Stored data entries
========================================

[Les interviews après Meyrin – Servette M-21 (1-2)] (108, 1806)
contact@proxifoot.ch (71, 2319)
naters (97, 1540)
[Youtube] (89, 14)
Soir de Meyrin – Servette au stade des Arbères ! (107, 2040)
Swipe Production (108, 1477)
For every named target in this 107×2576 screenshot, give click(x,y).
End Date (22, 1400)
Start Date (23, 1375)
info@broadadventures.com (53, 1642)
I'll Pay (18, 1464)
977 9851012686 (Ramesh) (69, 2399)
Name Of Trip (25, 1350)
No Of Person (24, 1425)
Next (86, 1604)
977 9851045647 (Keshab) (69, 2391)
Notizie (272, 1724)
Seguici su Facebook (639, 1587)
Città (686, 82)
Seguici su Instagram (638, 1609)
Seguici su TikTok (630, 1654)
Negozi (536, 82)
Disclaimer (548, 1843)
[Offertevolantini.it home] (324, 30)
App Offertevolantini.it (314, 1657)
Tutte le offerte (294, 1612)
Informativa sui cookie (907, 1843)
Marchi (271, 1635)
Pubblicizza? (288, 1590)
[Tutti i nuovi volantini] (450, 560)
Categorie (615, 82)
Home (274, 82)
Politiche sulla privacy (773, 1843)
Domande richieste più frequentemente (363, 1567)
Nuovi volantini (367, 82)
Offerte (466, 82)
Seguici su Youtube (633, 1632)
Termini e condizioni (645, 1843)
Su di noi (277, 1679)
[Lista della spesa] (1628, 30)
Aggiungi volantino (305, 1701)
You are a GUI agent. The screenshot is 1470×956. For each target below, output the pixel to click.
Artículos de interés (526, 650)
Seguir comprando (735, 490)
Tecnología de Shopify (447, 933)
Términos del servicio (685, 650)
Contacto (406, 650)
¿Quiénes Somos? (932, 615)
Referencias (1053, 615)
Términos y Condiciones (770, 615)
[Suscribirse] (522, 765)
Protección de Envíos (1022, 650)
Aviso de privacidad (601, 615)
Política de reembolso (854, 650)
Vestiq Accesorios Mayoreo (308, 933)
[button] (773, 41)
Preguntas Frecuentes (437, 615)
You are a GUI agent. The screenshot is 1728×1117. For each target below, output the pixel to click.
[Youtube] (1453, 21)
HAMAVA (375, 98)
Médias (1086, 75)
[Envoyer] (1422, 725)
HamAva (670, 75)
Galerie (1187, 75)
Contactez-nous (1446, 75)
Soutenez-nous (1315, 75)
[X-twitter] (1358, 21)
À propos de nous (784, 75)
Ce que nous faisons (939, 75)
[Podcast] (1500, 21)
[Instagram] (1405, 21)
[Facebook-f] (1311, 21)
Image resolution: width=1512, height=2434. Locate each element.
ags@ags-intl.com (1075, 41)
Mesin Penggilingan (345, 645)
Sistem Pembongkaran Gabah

========================================

Assigned task:
Beginning at the line where "Mesin Penggilingan (345, 645)" appears, extract each line through the end of the data above; keep them exact and include nothing else.

Problem solution:
Mesin Penggilingan (345, 645)
Sistem Pembongkaran Gabah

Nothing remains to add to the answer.